Техника - молодёжи 1977-06, страница 66

РЕЛЬСЫ, ПАР И СКОРОСТЬ...

К 3-й стр. обложим

Среди битв, так или иначе повлиявших на ход истории, есть одна, описания которой не встретить в трудах по стратегии или тактике. И хотя исход сражения 6 октября 1829 года в Англии, близ Рэнхилла, значил для человечества не меньше, чем результат Ватерлоо или Аустерлица, грохот, огонь, дым и лязг металла над полем брани были порождены вовсе не сошедшимися войсками. В тот осенний день состоялась «битва локомотивов», отстаивавших свое право монополизировать тягу на Ливерпуль-Манчестерской железной дороге, а затем и на всех железных дорогах мира. Возведя состязание локомотивов в ранг битвы, англичане не слишком погрешили против истины: при Рэн-хилле победил не столько конкретный образец паровика, сколько сама идея автономного, независимого от посторонних источников энергии транспортного средства. В истории Ливерпуль-Манчестерской дороги как в зеркале отразилась предыстория паровоза, локомотива, главного «действующего лица» железнодорожного транспорта. Паровые самодвижущиеся машины исправно работали и до «битвы при Рэнхилле». Еще в 1813 году, построенный инспектором копей близ Ньюкасла В. Хедлеем, начал свою 50-летнюю службу «Пыхтящий Билли». Спустя два года появился первый паровоз Джорджа Стефенсона «Блюхер», ставший родоначальником ранних конструкций великого инженера. Стефенсоновскому «Локомейшн» выпала честь открыть движение по первой в истории железной дороге общественного пользования Стоктон — Дарлингтон. Этот день 27 сентября 1825 года и считается днем рождения железнодорожного сообщения. Тем не менее «Локомейшн» досталась на новой дороге «грязная» работа — таскать вагонет

ки с углем. Пассажирские экипажи обходились лошадиной тягой — так выходило быстрее, тише и чище. Гужевой транспорт вполне устраивал правление дороги и на грузовых маршрутах — уголь возили под уклон, к морю, обратно лошадям оставалось тащить порожние вагоны. Да и обходились животные дешевле слабеньких, но прожорливых паровиков.

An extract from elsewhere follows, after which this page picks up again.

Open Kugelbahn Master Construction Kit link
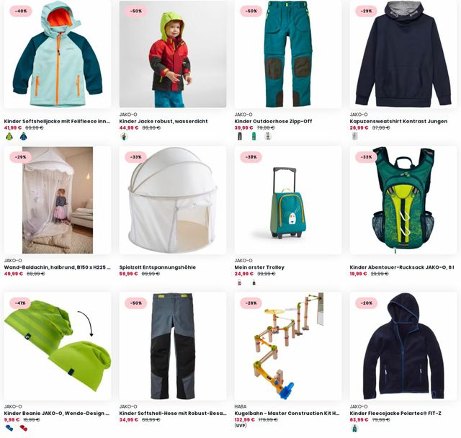 point(287,413)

Задумав проложить новую, 48-километровую Ливерпуль-Манчестерскую дорогу, предприниматели пригласили главным инженером Джорджа Стефенсона. Правда, ему не спешили дать «карт-бланш» на оснащение новой магистрали исключительно паровозной тягой: слишком несовершенен был еще локомотив, слишком медлителен, слишком... непривычен. Вот что, например, писали о п-ровозах -азеты тех времен: «Они помешают коровам пастись, а курам нести яйца. Соседние с дорогой деревни сгорят. Отравленный паровозами воздух убьет птиц. Разведение фазанов и лисиц станет невозможным... Содержатели придорожных трактиров и гостиниц разорятся. Путешествие по железным дорогам будет крайне опасно, так как паровики станут взрываться и разносить в клочья пассажиров».

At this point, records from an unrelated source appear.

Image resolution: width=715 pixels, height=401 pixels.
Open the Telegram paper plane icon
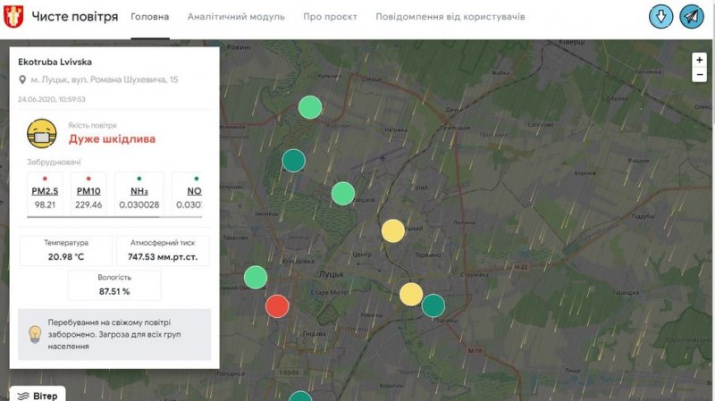pyautogui.click(x=692, y=17)
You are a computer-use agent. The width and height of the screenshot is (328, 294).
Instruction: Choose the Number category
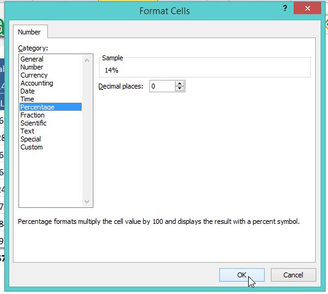point(32,67)
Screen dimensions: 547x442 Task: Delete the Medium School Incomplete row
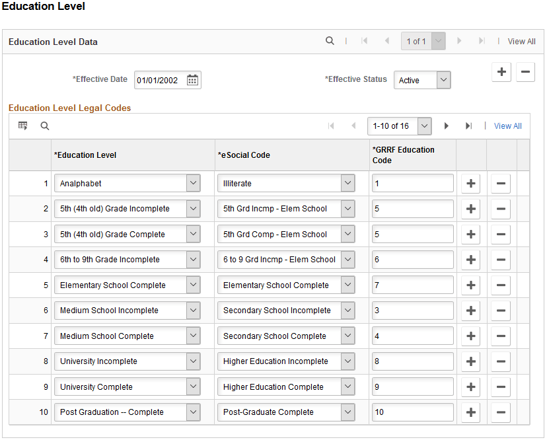500,310
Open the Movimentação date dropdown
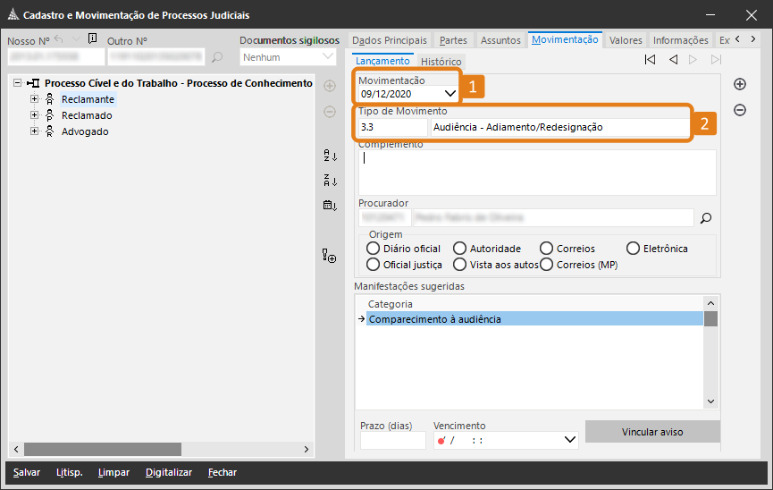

Даже за полгода до открытия дороги, когда чуть ли не полностью проложили рельсовый путь, вопрос о тяге остался открытым. Чтобы поставить точку, правление пригласило «третейских судей» — экспертов, известных тогда инженеров Уокера и Рестрика. Те, добросовестно изучив работу паровозов на угольных копях, высказались в пользу паровой тяги, но не с помощью локомотивов, а... канатов, влекомых наземными машинными станциями. В сущности, они предложили конку, только роль лошадей, как и требовал век пара, отводилась механическому источнику энергии: стационарным паровым установкам, расставленным через каждые 2—2,5 километра. Идея не новая, ибо еще в 1768 году англичанин Эджворт предлагал строить железные дороги с поездами, «цеплявшимися» за бесконечный канат вдоль полотна. Канат же приводился в движение паровыми машинами.

Наконец, пуповина-канат, связывавшая паровую установку с колесным экипажем, оборвалась: машина обосновалась на шасси, появились первые паровозы. Тем не менее далеко не все «отцы» локомотива доверяли сцеплению гладких колес со столь же гладкими рельсами.

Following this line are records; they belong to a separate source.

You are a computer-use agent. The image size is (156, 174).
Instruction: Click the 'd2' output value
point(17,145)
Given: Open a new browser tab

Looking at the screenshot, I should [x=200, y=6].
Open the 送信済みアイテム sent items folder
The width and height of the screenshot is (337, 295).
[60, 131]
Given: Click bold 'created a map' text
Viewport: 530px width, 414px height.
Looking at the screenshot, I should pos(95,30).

Колесо, по их мнению, не могло справиться с новой для него ролью движителя — устройства, которое взаимодействует с дорогой и придает паровозу поступательное движение. Опасаясь проскальзывания

колеса, И. Бленкинсоп, тоже инспектор угольных копей, патентует в 1811 году зубчато-колесный локомотив. Через год изобретение воплощает в металле инженер Муррей: двигался локомотив благодаря сцеплению зубчатого ведущего колеса, цеплявшегося за боковые выступы на одном из рельсов. Нужно ли говорить, с каким грохотом ходил этот экипаж, сколь быстро изнашивались рельсы и зубчатка! Правда, сама идея пережила локомотив Бленкинсопа — зубчато-колесная тяга прижилась на горных, очень крутых железных дорогах.

Автора другого курьезного паровоза, инженера Брунтона, назвали бы в наши дни биоником: его локомотив напоминал огромного неуклюжего кузнечика с длинными шарнирными ногами. Кинематика «конечностей» была такова, что, попеременно сгибаясь в с<суставах», они отталкивались от земли и передвигали «тело» машины...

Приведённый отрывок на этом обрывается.